Dinas Komunikasi, Informatika dan Statistik (Diskominfotik) DKI Jakarta menjamin bahwa layanan internet dengan Wi-Fi gratis (JakWifi) tetap berjalan meski ada pengurangan titik akses layanan.


"Pemprov DKI Jakarta melalui Diskominfotik memastikan layanan internet gratis melalui JakWifi tetap berjalan," kata Plt Kepala Diskominfotik DKI Jakarta, Raides Aryanto, dalam keterangannya di Jakarta, Selasa.

Baca juga: Jakarta kemarin, Jakwifi hingga tanggul pantai Jakarta

Titik jaringan internet atau wifi di Ibu Kota dari 3.500 titik menjadi 1.263 titik, adalah berdasarkan survei dan evaluasi yang dilakukan agar layanan tetap optimal dan menyesuaikan dengan situasi peralihan pandemi COVID-19 seperti saat ini agar tepat sasaran.

Hal ini juga, kata Raides, menyesuaikan dengan Instruksi Menteri Dalam Negeri (Inmendagri) Nomor 50 dan 51 Tahun 2022 mengenai pencabutan PPKM yang menyebutkan tidak ada lagi pembatasan kegiatan masyarakat, sehingga sekolah dan perkantoran sudah masuk 100 persen.
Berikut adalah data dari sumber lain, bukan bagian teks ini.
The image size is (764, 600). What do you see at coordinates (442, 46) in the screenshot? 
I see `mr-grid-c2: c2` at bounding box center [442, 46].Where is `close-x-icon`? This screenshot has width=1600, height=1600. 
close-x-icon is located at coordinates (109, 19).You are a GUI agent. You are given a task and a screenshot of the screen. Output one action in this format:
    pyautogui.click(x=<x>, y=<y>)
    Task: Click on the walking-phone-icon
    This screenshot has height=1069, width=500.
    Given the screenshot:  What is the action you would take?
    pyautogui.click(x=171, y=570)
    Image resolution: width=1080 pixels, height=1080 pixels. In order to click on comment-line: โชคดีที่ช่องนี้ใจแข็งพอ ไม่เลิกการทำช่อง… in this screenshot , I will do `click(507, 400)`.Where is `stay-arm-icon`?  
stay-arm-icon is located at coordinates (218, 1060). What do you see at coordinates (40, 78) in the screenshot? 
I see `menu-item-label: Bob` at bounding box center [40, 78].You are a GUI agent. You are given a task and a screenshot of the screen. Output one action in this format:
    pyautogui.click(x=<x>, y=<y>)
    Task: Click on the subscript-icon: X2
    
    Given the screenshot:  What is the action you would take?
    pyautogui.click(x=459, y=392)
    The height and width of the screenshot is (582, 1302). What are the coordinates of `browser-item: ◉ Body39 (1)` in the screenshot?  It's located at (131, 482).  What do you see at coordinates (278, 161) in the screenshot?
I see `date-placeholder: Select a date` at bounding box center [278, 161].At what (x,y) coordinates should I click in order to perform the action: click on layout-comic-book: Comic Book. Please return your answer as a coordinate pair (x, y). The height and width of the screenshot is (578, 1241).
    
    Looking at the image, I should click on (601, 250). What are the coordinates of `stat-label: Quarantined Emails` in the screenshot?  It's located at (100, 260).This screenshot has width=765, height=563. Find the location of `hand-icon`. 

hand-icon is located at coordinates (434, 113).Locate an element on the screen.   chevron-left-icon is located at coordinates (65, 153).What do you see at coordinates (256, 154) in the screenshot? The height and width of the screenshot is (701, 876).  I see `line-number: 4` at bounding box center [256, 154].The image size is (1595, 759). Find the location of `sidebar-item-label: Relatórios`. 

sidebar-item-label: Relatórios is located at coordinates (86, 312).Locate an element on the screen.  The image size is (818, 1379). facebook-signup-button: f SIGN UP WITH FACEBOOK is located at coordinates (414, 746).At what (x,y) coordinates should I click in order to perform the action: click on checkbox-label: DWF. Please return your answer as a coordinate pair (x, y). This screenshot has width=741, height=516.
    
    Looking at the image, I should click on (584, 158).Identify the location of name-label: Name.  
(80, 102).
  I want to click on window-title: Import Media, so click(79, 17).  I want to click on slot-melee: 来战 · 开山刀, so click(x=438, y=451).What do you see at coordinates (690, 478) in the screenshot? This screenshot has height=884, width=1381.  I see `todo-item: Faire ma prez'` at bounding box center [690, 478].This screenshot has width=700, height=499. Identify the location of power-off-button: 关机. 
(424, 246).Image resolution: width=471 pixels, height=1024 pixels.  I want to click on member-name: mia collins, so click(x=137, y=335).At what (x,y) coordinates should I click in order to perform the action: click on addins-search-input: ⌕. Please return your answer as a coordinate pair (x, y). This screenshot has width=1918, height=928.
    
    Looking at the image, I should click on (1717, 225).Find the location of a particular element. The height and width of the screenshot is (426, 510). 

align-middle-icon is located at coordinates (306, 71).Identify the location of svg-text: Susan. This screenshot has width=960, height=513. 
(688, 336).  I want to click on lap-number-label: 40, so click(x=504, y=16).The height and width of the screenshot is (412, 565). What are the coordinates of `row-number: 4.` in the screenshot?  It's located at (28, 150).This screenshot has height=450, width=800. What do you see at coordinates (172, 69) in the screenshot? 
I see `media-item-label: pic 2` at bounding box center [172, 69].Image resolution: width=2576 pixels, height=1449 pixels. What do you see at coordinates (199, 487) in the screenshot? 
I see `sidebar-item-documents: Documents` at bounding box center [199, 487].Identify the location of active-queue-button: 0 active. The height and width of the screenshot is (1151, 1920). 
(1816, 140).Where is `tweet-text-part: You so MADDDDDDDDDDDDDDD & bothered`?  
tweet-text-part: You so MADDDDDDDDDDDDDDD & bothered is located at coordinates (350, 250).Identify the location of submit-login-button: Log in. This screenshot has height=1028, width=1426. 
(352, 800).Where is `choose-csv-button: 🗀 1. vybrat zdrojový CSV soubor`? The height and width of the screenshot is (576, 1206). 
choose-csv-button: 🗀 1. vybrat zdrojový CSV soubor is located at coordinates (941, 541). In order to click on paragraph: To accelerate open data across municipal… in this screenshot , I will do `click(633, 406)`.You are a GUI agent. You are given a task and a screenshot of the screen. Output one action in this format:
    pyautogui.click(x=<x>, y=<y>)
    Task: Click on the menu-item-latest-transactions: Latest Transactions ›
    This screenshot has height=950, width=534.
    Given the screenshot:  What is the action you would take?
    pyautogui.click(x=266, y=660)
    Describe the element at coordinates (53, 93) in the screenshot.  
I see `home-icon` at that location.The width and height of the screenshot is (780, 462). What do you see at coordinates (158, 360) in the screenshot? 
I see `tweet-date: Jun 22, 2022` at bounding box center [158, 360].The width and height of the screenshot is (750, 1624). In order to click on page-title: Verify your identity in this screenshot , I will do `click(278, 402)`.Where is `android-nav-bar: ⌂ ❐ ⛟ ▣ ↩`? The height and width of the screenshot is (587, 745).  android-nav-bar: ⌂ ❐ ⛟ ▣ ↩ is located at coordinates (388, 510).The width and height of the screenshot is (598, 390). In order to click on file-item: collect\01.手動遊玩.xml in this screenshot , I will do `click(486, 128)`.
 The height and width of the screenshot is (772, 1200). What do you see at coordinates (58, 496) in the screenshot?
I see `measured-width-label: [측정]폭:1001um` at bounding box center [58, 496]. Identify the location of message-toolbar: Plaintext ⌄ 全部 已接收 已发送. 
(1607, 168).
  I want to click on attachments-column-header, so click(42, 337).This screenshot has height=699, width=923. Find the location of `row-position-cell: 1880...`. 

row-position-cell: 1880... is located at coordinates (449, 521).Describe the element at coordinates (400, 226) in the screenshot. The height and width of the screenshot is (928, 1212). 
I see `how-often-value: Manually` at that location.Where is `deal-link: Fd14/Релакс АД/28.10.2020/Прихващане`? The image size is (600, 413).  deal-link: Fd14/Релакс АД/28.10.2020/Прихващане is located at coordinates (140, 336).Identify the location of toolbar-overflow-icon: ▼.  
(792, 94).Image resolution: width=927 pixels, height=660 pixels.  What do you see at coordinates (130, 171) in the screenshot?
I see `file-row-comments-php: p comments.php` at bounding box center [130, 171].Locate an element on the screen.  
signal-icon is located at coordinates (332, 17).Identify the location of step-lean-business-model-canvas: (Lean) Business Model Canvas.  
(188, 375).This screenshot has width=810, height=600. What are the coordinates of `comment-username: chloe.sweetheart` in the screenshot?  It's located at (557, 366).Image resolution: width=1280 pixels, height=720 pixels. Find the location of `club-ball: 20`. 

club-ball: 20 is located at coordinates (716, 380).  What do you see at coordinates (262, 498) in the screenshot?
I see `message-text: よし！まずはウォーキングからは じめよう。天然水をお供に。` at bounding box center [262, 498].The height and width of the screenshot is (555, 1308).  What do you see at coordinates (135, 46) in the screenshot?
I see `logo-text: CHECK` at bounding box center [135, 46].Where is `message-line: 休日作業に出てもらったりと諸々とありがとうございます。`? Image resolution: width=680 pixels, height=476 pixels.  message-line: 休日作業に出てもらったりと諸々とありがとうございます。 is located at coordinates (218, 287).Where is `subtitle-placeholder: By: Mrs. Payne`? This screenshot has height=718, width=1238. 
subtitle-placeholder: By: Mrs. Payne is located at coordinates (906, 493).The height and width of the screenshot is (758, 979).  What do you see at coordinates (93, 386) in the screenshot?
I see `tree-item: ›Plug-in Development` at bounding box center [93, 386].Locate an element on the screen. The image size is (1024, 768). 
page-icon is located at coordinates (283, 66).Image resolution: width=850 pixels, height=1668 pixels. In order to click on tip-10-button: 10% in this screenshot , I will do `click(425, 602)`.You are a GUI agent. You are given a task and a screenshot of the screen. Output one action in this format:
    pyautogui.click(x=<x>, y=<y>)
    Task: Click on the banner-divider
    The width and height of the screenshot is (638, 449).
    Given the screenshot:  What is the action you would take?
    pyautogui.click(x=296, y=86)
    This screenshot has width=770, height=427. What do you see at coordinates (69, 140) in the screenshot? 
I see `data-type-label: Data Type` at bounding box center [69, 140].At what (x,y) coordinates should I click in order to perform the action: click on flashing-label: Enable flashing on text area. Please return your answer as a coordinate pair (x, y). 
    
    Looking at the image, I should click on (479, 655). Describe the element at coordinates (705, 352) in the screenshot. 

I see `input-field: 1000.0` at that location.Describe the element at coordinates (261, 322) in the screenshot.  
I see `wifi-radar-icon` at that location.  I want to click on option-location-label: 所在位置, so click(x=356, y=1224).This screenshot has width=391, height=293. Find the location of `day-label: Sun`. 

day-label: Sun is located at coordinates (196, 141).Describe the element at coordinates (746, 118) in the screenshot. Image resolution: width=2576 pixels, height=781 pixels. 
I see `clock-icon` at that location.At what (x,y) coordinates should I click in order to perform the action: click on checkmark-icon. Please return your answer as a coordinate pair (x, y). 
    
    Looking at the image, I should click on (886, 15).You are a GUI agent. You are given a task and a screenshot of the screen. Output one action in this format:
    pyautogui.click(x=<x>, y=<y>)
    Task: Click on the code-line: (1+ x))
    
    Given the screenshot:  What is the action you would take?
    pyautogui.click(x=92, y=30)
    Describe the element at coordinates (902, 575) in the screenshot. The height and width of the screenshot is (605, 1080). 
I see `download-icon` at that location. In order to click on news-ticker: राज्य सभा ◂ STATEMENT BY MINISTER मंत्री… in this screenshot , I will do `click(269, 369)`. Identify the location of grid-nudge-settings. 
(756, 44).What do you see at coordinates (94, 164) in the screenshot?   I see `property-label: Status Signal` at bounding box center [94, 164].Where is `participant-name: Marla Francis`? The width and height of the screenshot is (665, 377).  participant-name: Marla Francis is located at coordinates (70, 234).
Berdasarkan survei yang dilakukan Diskominfotik DKI Jakarta, secara umum menunjukkan bahwa pada fase peralihan pandemi COVID-19 seperti saat ini, aktivitas masyarakat berangsur normal, sehingga terjadi perubahan dalam pemanfaatan JakWifi oleh masyarakat.

Semangat utama dari penyediaan JakWifi, ucap Raides, adalah untuk menjamin kesetaraan akses, khususnya bagi masyarakat kurang mampu di wilayah DKI Jakarta, yang di antaranya digunakan untuk mendukung Pembelajaran Jarak Jauh (PJJ) pada masa pandemi COVID-19.

"Hal ini terlihat pada survei Desember 2021, pemanfaatan JakWifi untuk PJJ mencapai 56 persen dan pada survei Maret 2022 ada 60,9 persen. Namun, pada survei yang dilakukan saat masa peralihan Pandemi COVID-19, yakni survei pada November 2022, tercatat hanya 27,5 persen yang menggunakannya untuk PJJ, selebihnya digunakan untuk hiburan sebesar 50,7 persen," kata Raides.

Baca juga: DKI kurangi titik wifi sesuaikan kebutuhan setelah pandemi

Survei, ucap Raides, dilakukan secara proporsional di setiap kota dan kabupaten administrasi di wilayah DKI Jakarta, dengan teknik pengambilan data survei dilakukan dengan pengisian kuesioner, survei lapangan, wawancara terstruktur, dan observasi kepada pengguna JakWifi.

"Hasil survei ini menjadi landasan Dinas Kominfotik untuk melakukan penyesuaian titik lokasi JakWifi yang tersebar di 645 RW, yakni di lingkungan masyarakat yang pemanfaatannya kurang optimal dalam mengakses JakWifi. Di mana berdasar data analisis dan monitoring, serta survei yang telah dilakukan, terdapat 1.867 titik lokasi JakWifi yang frekuensi penggunaannya tercatat sangat rendah," ucapnya.

Dinas Kominfotik DKI Jakarta, kata Raides, akan terus mengoptimalkan layanan JakWifi dengan meningkatkan kestabilan konektivitasnya pada titik-titik layanan JakWifi yang tersedia.

Kemudian, dengan adanya evaluasi dan penyesuaian ini, diharapkan dapat membuat layanan internet gratis melalui JakWifi semakin efektif dan tepat sasaran titik lokasinya, sehingga dapat mendukung masyarakat untuk melakukan berbagai kegiatan produktif.